Results tagged “eugene o'neill” from Drama Queen
Inside the 2010 American Theatre Critics Association conference there was a lot of what's going on outside the conference: hand-wringing about the future of theater criticism. Back in 1999, when I attended my first ATCA confab--conveniently located in Philadelphia--the room was filled with full-time staffers who visibly bristled at the dirty, dirty f-word: freelancer. Just 11 conferences later, I can count the staffers who make their living as full-time theater critics on one hand, and even if I include this year's keynote speaker Michael Phillips, who's technically a film critic these days anyway (no offense, Michael), I'm still not certain that covers every finger.
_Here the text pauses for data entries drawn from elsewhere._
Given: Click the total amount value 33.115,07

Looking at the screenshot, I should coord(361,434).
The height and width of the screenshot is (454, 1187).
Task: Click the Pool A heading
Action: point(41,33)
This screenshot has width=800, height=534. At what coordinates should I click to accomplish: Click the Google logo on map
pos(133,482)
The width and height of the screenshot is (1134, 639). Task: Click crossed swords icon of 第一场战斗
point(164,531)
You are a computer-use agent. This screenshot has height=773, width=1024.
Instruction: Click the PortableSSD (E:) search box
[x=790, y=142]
(Below: from left, Jay Handelman, Lauren Yarger, Andy Propst, Leonard Jacobs)
I sat on a panel titled "Critics in the New Age," moderated by Sarasota Herald-Tribune critic Jay Handelman, with AmericanTheaterWeb.com founder Andy Propst, ClydeFitchReport.com founder Leonard Jacobs (you may recall him from this Drama Queen-related debacle), Gail Burns, founder of GailSez.org, and Lauren Yarger, whose theater blog Reflections in the Light tackles Broadway reviews from a Christian perspective. Of all the panelists, only Yarger finds herself in the enviable position of having to turn away potential advertisers. The lesson: You gotta have a gimmick. I'm not saying Yarger is cynical or that she doesn't believe wholeheartedly in her mission. It just helps that her mission occupies a clearly-defined niche that appeals to a very specific (and populous) segment of the American theatergoing public. Amen to that, sister!
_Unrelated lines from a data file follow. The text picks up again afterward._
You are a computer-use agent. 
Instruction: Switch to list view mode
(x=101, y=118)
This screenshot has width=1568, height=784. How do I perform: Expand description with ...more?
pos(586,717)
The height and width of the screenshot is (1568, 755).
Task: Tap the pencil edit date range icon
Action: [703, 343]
Andy Propst also suggested a useful idea: ATCA ought to start offering badges to approved theater blogs. Sounds snooty, I know, but here's the thing, in a filthy, crowded internet, it's nice to find a safe bedbug-free haven where you can try out critics' opinions and know they've been vetted for quality control. As Propst said, "it could be like a Good Housekeeping Seal of Approval." Any idiot can tell readers what they thought of a play or musical, but it's the job of a qualified critic to provide context, do research and send you back to the review afterward to uncover additional insights. In theory, anyway.
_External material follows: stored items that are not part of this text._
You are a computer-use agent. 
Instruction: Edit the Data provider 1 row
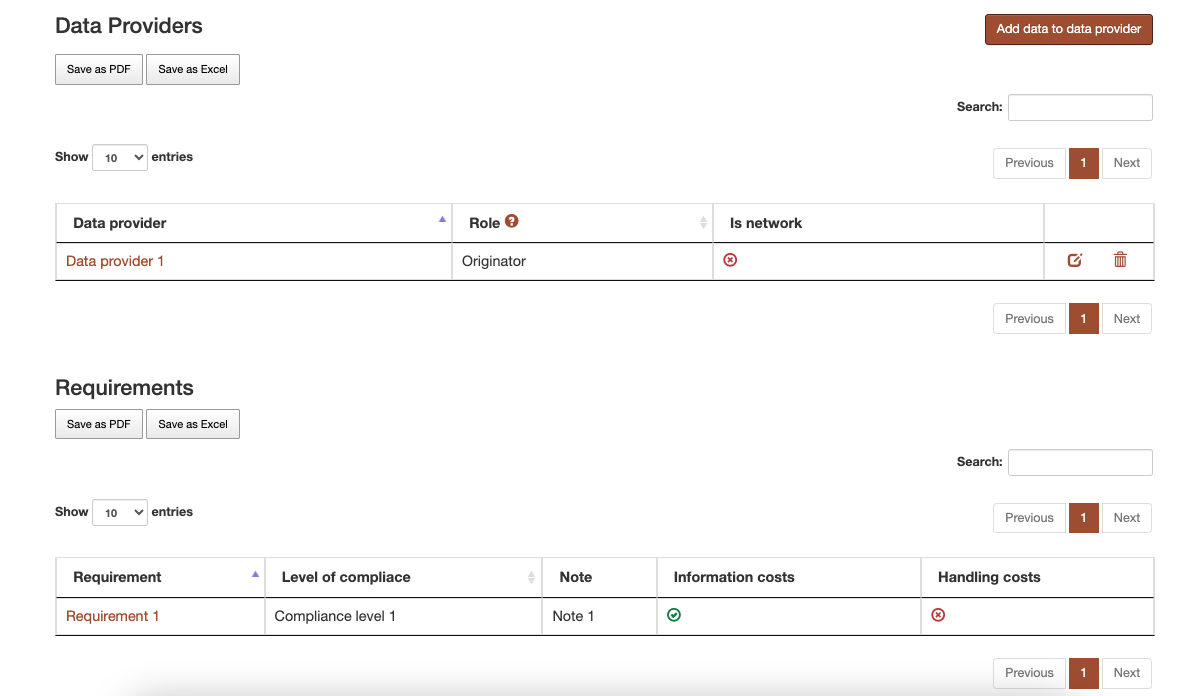click(1074, 260)
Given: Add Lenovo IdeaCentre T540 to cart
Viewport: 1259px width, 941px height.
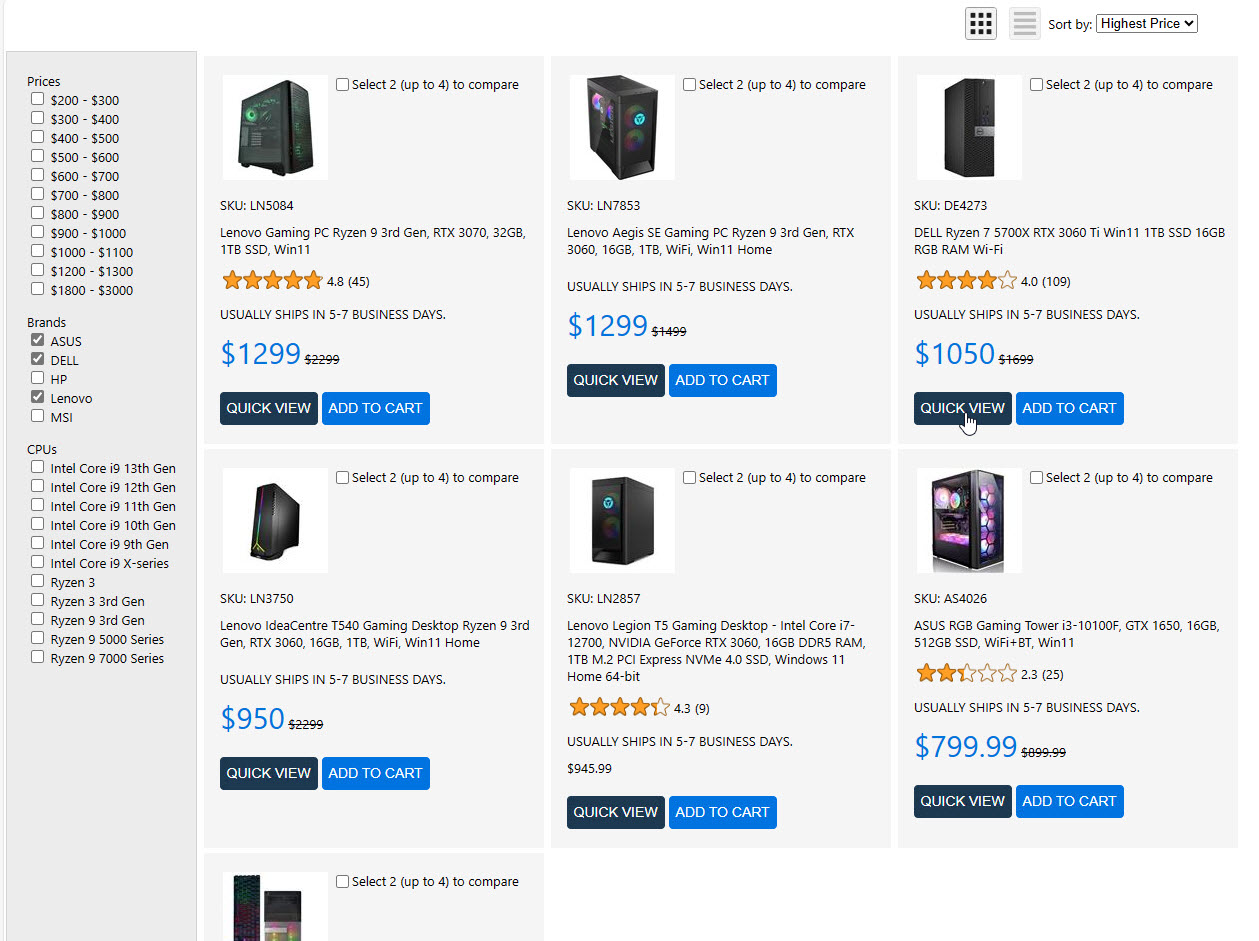Looking at the screenshot, I should pos(375,773).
There's some disagreement about the specificity of those qualifications (blogger Jonathan Mandell discusses them in terms of ATCA membership, but I imagine the criteria would be pretty similar), but I think it's a great idea, and one that could possibly help generate some ad revenue too, since blogs with an imprimatur are--again, in theory--worth more than those without.
So, are you more willing to read or lend credence to an officially sanctioned critic? And before you respond with a rant about democracy, please remember that official sanction used to come in the form of a paid position. These days, there are critics with 20 and 30 years of professional experience who have been laid off from their newspaper jobs and are now forced to jostle alongside the Yelpers, Tumblrs and Wordpressers. I say it's time to fumigate.